YOUR ASSIGNMENT » Exactly the lines from the line containing "Tarifas y derechos" through the last line of the entries below should appear in the answer, reproduced verbatim.

MATERIAL SUPPLIED »
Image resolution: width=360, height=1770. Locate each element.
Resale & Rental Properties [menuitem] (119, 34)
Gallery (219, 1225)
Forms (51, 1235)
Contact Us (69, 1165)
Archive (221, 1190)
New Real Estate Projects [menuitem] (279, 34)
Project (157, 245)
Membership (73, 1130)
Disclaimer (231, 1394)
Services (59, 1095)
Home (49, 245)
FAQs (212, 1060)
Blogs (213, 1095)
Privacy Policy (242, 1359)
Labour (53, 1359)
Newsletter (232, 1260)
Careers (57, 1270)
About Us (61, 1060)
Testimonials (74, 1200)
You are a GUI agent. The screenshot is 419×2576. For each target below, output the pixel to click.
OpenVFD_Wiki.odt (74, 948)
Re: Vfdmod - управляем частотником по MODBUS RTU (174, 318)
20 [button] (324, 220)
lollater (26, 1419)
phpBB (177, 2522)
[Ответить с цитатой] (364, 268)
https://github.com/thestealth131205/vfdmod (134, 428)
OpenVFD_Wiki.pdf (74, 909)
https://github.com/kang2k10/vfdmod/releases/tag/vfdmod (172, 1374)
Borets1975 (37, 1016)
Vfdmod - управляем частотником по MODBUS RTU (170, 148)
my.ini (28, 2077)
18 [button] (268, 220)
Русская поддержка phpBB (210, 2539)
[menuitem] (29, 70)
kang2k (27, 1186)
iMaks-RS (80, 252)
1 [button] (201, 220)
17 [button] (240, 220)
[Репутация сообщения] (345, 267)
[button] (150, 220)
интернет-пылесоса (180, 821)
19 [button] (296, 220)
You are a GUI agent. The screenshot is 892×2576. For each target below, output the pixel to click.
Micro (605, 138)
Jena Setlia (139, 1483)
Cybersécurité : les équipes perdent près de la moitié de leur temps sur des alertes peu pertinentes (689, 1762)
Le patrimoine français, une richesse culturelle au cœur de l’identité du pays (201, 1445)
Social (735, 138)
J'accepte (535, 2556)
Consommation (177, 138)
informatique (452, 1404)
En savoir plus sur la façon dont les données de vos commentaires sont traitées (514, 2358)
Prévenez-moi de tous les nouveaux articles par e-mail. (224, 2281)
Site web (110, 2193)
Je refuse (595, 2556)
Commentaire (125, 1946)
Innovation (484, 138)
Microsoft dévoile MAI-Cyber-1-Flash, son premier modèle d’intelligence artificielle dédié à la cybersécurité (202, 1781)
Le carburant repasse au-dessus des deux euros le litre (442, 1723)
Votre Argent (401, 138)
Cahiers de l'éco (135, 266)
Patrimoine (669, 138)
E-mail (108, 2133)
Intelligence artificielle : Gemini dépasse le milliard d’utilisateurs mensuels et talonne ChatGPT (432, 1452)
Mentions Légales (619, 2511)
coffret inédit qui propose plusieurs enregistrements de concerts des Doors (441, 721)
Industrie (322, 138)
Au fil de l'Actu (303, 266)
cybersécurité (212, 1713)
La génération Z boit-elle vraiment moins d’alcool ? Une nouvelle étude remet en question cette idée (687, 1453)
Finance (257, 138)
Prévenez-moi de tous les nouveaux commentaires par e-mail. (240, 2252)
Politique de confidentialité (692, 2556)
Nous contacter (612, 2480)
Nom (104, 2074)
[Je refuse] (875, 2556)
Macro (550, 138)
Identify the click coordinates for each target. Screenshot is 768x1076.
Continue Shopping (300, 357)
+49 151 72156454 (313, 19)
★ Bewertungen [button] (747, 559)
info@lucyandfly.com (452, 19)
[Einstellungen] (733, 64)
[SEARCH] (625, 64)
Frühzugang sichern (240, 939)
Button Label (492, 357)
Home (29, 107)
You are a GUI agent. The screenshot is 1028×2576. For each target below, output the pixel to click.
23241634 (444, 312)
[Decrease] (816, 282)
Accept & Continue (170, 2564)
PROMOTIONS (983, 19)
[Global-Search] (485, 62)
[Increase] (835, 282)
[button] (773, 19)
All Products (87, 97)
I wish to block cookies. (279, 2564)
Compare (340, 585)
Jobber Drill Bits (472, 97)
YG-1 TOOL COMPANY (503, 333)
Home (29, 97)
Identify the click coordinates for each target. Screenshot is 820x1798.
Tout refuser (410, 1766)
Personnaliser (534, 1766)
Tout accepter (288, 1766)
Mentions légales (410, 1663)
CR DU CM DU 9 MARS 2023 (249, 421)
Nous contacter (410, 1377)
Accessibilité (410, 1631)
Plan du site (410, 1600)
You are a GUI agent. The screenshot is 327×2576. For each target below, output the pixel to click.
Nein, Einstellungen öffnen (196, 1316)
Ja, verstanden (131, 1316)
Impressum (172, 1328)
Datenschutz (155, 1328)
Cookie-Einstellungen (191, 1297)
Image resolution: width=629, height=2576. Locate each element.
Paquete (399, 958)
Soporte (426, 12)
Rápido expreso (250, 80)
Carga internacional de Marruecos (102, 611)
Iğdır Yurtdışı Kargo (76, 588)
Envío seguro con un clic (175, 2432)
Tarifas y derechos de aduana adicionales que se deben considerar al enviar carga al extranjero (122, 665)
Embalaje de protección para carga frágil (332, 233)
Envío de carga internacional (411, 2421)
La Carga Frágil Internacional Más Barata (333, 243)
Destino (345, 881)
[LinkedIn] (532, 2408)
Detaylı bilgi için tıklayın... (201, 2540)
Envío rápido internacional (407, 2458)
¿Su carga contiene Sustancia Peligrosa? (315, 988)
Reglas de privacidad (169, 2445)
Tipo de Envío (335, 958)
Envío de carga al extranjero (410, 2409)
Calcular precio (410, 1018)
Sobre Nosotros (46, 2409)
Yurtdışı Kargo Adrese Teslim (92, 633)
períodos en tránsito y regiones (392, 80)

ANSWER FOR THE TASK »
Tarifas y derechos de aduana adicionales que se deben considerar al enviar carga al extranjero (122, 665)
Embalaje de protección para carga frágil (332, 233)
Envío de carga internacional (411, 2421)
La Carga Frágil Internacional Más Barata (333, 243)
Destino (345, 881)
[LinkedIn] (532, 2408)
Detaylı bilgi için tıklayın... (201, 2540)
Envío rápido internacional (407, 2458)
¿Su carga contiene Sustancia Peligrosa? (315, 988)
Reglas de privacidad (169, 2445)
Tipo de Envío (335, 958)
Envío de carga al extranjero (410, 2409)
Calcular precio (410, 1018)
Sobre Nosotros (46, 2409)
Yurtdışı Kargo Adrese Teslim (92, 633)
períodos en tránsito y regiones (392, 80)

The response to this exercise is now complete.